12 Hommes en Colère est un film de 1957 réalisé par Sidney Lumet. Il met en scène un jury composé de 12 hommes qui doivent décider du sort d'un jeune homme accusé de parricide. Au début, 11 jurés sont convaincus de sa culpabilité et votent pour une condamnation à la peine de mort. Seul un juré, interprété par Henri Fonda, émet des doutes et vote non coupable.
Le film présente alors les tensions au sein de ce jury, les préjugés, les émotions et les raisonnements de chacun. Petit à petit, le juré sceptique remet en cause les éléments à charge et soulève des zones d'ombres dans l'accusation, obligeant les autres à revoir leur jugement initial. Ce film montre bien à quel point une condamnation, même dans un système juridique censé être équitable, peut être initialement motivée par les préjugés, les émotions et une forme de désir de vengeance plutôt que par une analyse rationnelle et impartiale des faits.
Le film souligne ainsi les processus d'influence groupale et la difficulté pour certains jurés de remettre en cause leur jugement initial malgré l'apparition de nouveaux doutes raisonnables. On voit alors que la punition peut parfois découler d'une forme de conformisme de groupe plutôt que d'une véritable quête de justice.

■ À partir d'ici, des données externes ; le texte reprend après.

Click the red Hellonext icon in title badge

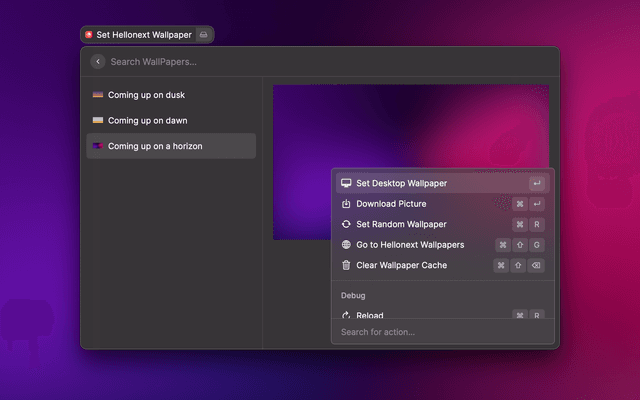tap(89, 34)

La punition est-elle l'expression légitime de la justice, ou bien est-elle simplement la manifestation légale de la vengeance ?
Il faut alors réfléchir sur la nature de la punition dans le cadre juridique et son éventuelle assimilation à la vengeance, qui est un acte personnel et émotionnel. La punition, en tant que réponse institutionnelle à un délit, est censée suivre des principes de justice et de réparation, tandis que la vengeance est souvent motivée par des sentiments de colère et de rétribution personnelle.

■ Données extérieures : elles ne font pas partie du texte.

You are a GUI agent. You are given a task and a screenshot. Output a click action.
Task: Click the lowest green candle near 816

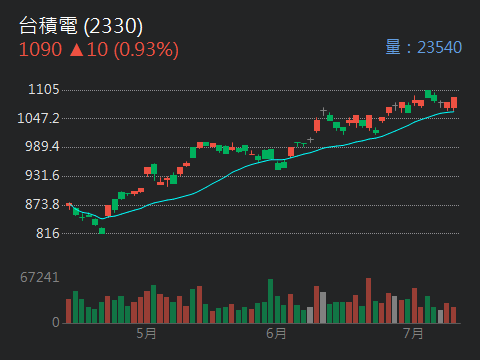(102, 231)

Dans sa 'Généalogie de la morale', Nietzsche affirme que la punition n'a pas toujours été perçue comme un moyen de responsabiliser le coupable. Au contraire, dans les périodes les plus anciennes de l'histoire humaine, on punissait par pure colère et désir de vengeance face à un dommage subi. Ce n'est que plus tard que la punition a revêtu une dimension plus 'rationnelle', de compensation pour une dette. Mais même alors, ce lien entre 'faute' et 'souffrance' reste empreint d'une odeur de cruauté.

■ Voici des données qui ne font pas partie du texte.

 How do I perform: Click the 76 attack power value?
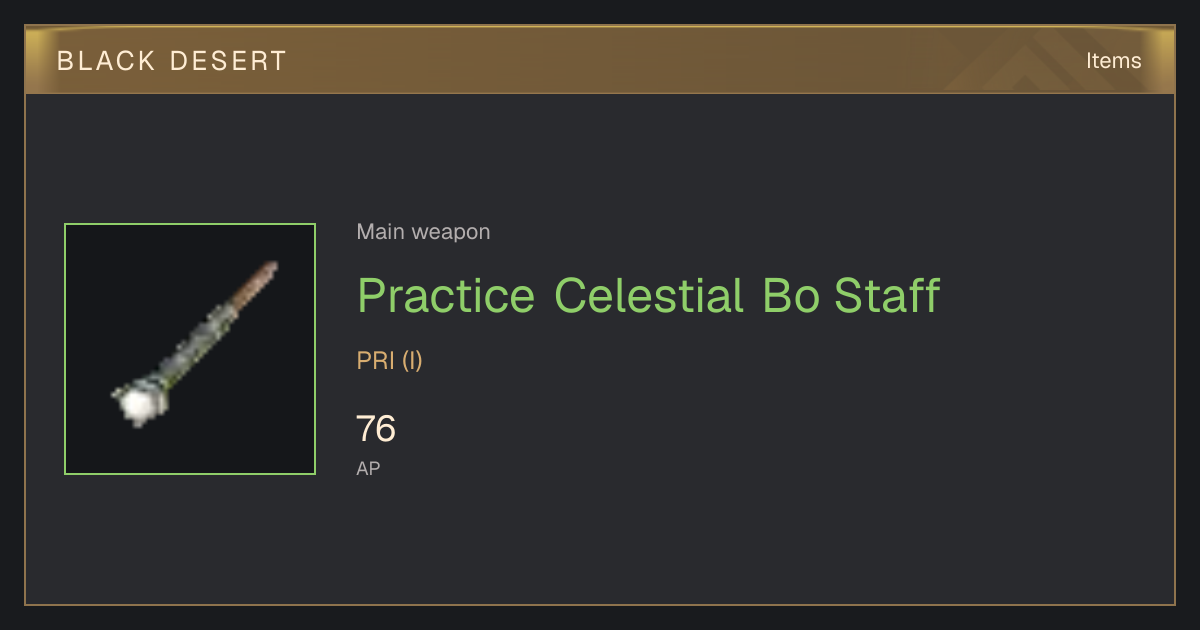[x=376, y=429]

Pendant la plus longue période de l'histoire humaine, on n'a nullement puni parce qu'on tenait le malfaiteur pour responsable de son action [...] on punissait par colère, du fait qu'on avait subi un dommage, et l'on passait sa colère sur l'auteur du dommage
Nietzsche
Nietzsche
Ces généalogistes de la morale ont-ils jamais entrevu jusqu’ici, ne serait-ce que vaguement, que le concept de Schuld [faute] par exemple, concept fondamental de la morale, remonte à un concept très matériel de Schulden [dettes] ? Ou que le châtiment en tant que représailles s’est développé complètement à l’écart de toute hypothèse quant à la liberté ou à la non-liberté de la volonté ? – et cela au point qu’il faut au contraire que l’animal «homme» ait déjà atteint un haut degré d’humanisation pour commencer à faire des distinctions bien plus primitives, telles que «avec préméditation», «par imprudence», «accidentellement», «responsable» et les notions contraires, et en tenir compte dans la fixation de la peine.
«Le criminel mérite punition, parce qu’il aurait pu agir autrement», cette idée aujourd’hui si commune, si naturelle en apparence, si inévitable, et que l’on met sans cesse en avant pour expliquer comment est né le sentiment de la justice est en fait une forme tout à fait tardive et même raffinée du jugement et du raisonnement humain : qui la place dans les commencements se méprend grossièrement sur la psychologie de l’humanité primitive. Pendant la plus longue période de l’histoire humaine, on n’a nullement puni parce qu’on tenait le malfaiteur pour responsable de son action, donc pas du tout en supposant que seul le coupable doit être puni : – non, comme le font encore aujourd’hui les parents avec leurs enfants, on punissait par colère, du fait qu’on avait subi un dommage, et l’on passait sa colère sur l’auteur du dommage – mais cette colère se trouvait limitée et modifiée par l’idée que tout dommage trouve son équivalent d’une façon ou d’une autre et peut être réellement compensé, serait-ce par une douleur infligée à son auteur.
D’où a-t-elle tiré son pouvoir, cette immémoriale idée, profondément enracinée, aujourd’hui peut-être inextirpable, d’une équivalence entre dommage et douleur ? Je l’ai déjà dit : du rapport contractuel entre créancier et débiteur, rapport aussi ancien que l’existence des «personnes juridiques», et qui ramène à son tour aux formes fondamentales de l’achat, de la vente, de l’échange, du trafic.